_Task brief_
An exact transcription of all the records is required, minus the images.

Extracted material Start Marker

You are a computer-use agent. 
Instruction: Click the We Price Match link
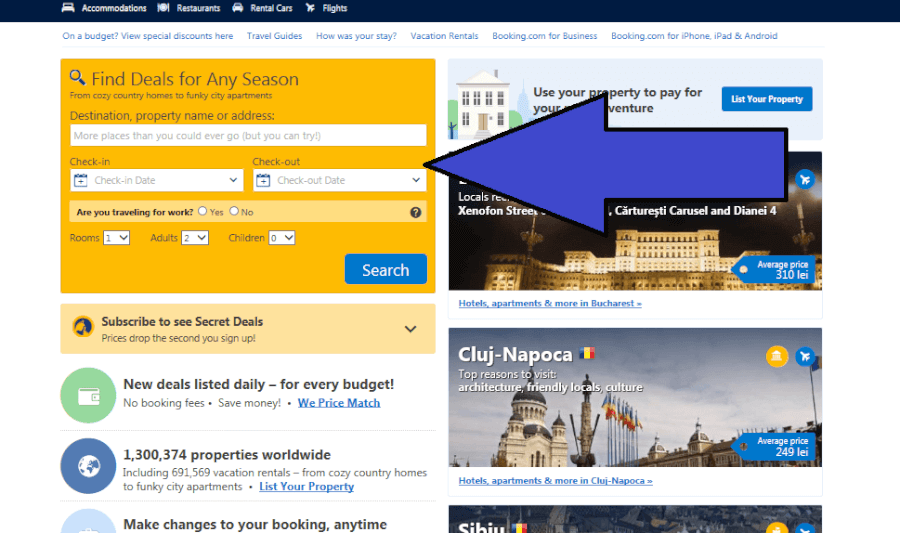coord(339,403)
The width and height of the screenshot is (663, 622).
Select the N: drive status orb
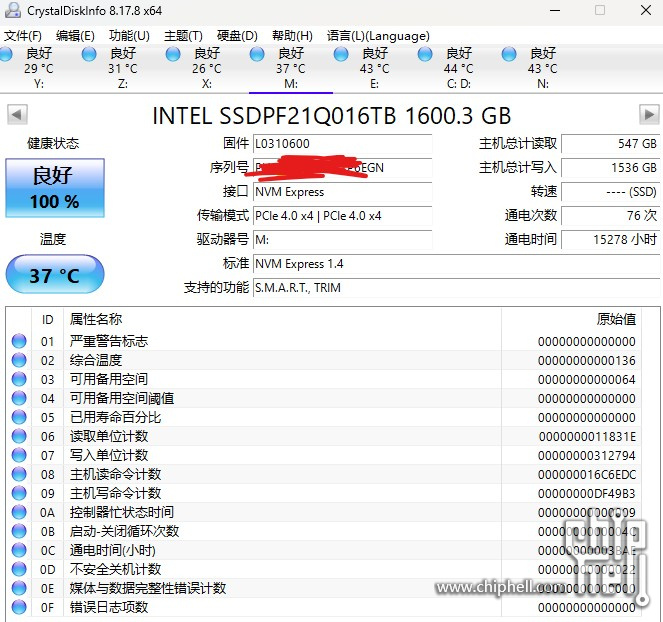tap(510, 53)
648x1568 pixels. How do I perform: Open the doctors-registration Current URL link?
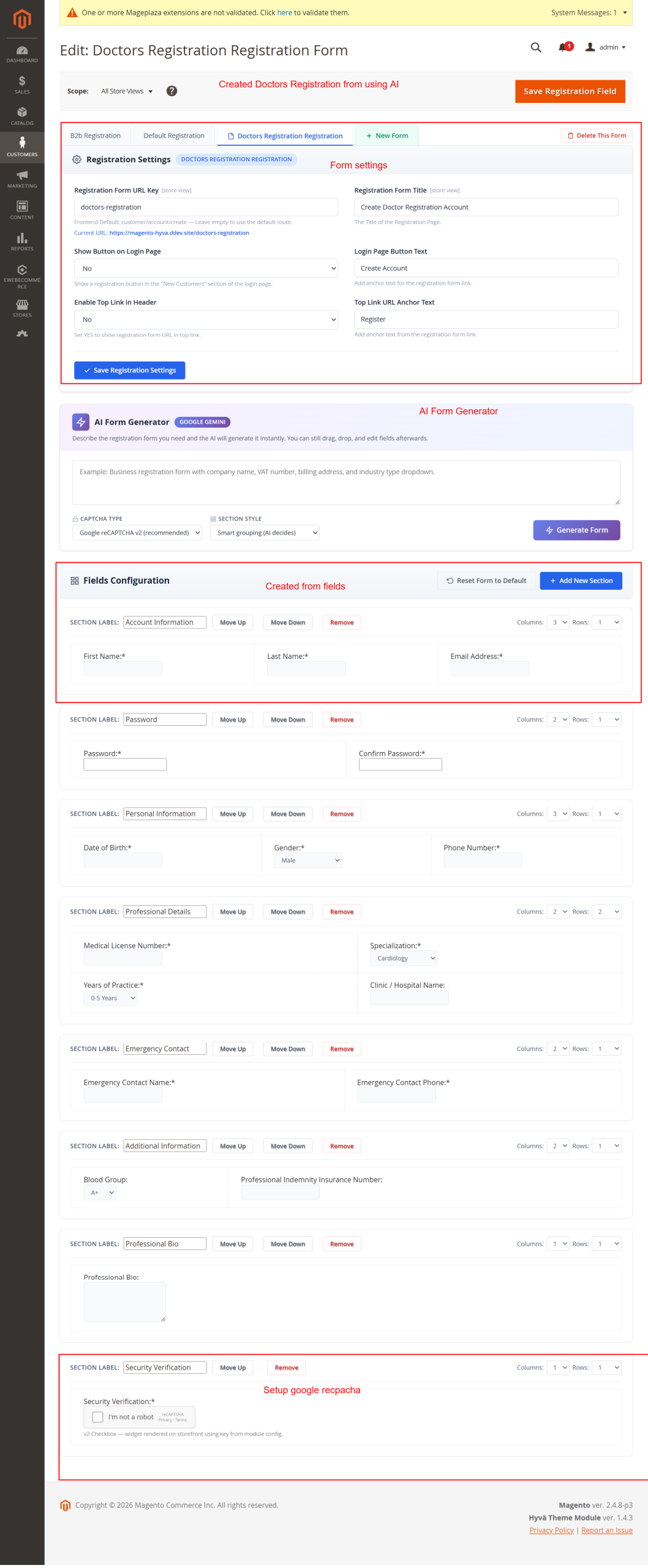point(179,233)
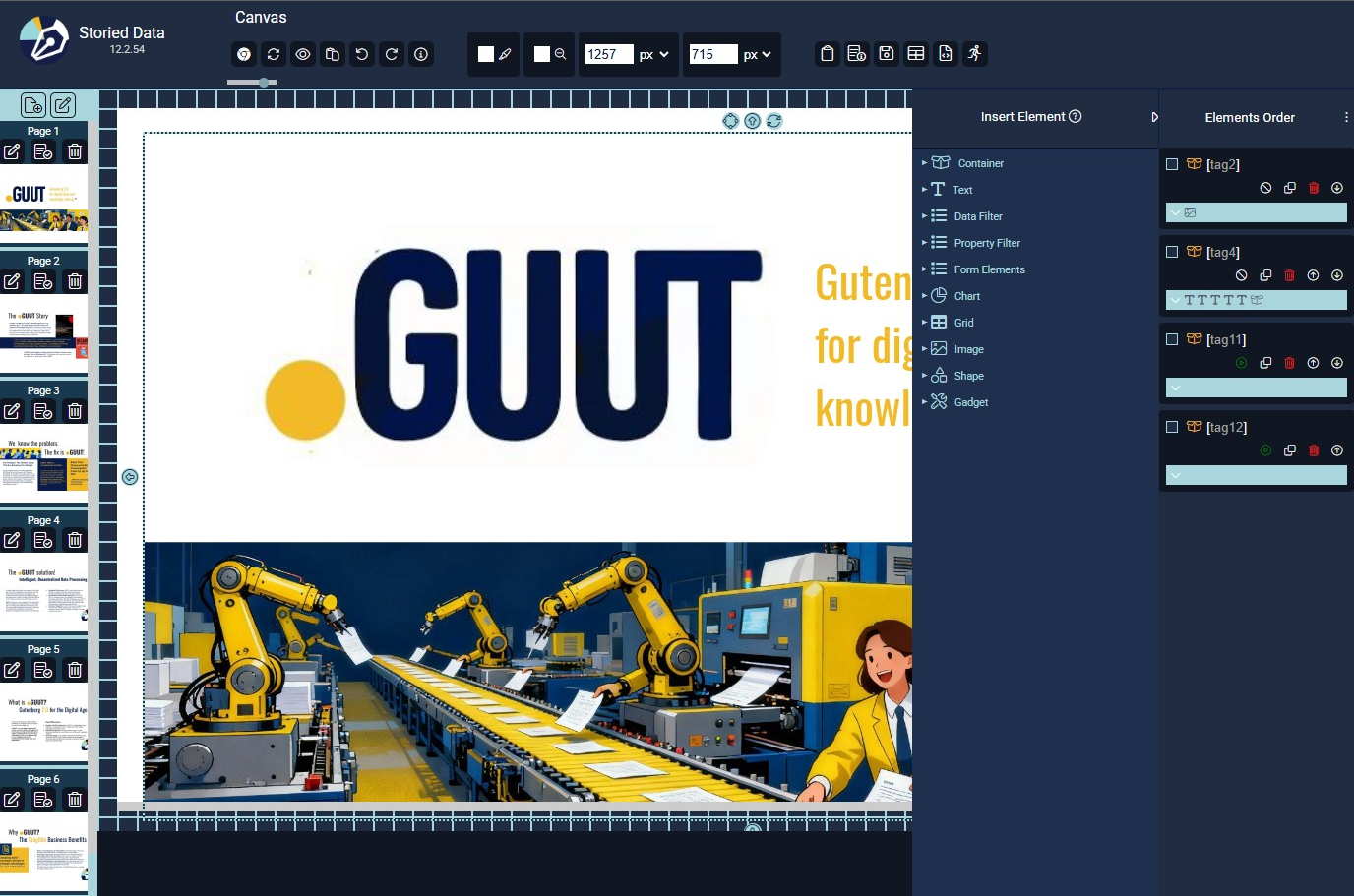Add a new page with the page-plus icon
The image size is (1354, 896).
click(32, 105)
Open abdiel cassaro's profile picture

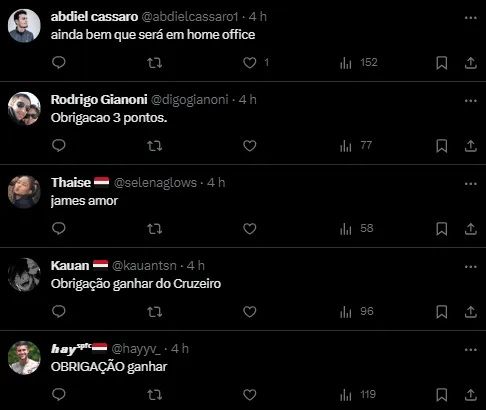(24, 26)
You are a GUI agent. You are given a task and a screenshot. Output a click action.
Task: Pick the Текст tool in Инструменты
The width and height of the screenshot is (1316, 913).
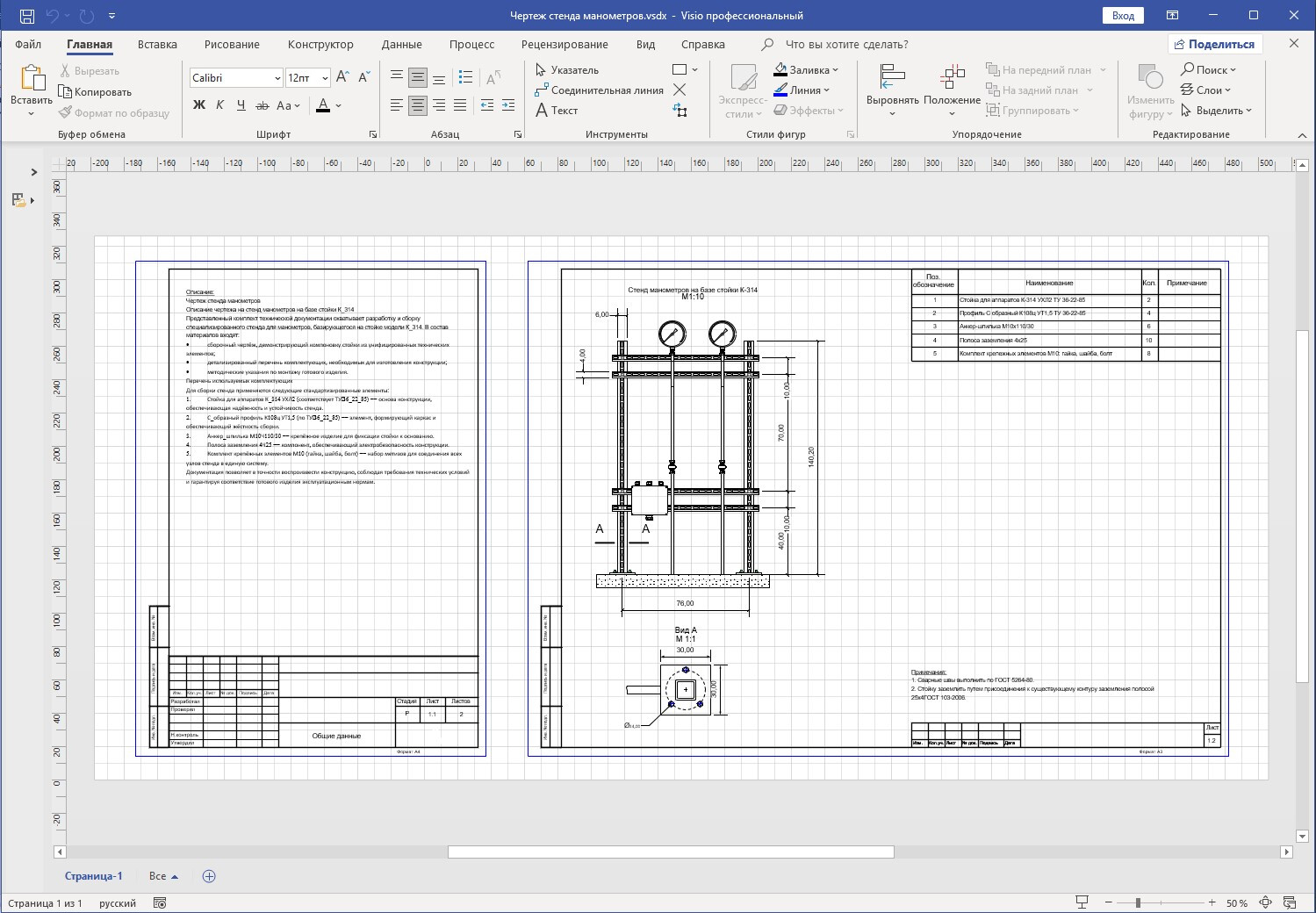click(x=557, y=111)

Extracted material End Marker

_Reply_
You are a computer-use agent. 
Instruction: Click the We Price Match link
coord(339,403)
The width and height of the screenshot is (663, 622).
Select the N: drive status orb
tap(510, 53)
648x1568 pixels. How do I perform: Open the doctors-registration Current URL link?
point(179,233)
Add a new page with the page-plus icon
The image size is (1354, 896).
click(32, 105)
Open abdiel cassaro's profile picture

(24, 26)
You are a GUI agent. You are given a task and a screenshot. Output a click action.
Task: Pick the Текст tool in Инструменты
The width and height of the screenshot is (1316, 913).
click(x=557, y=111)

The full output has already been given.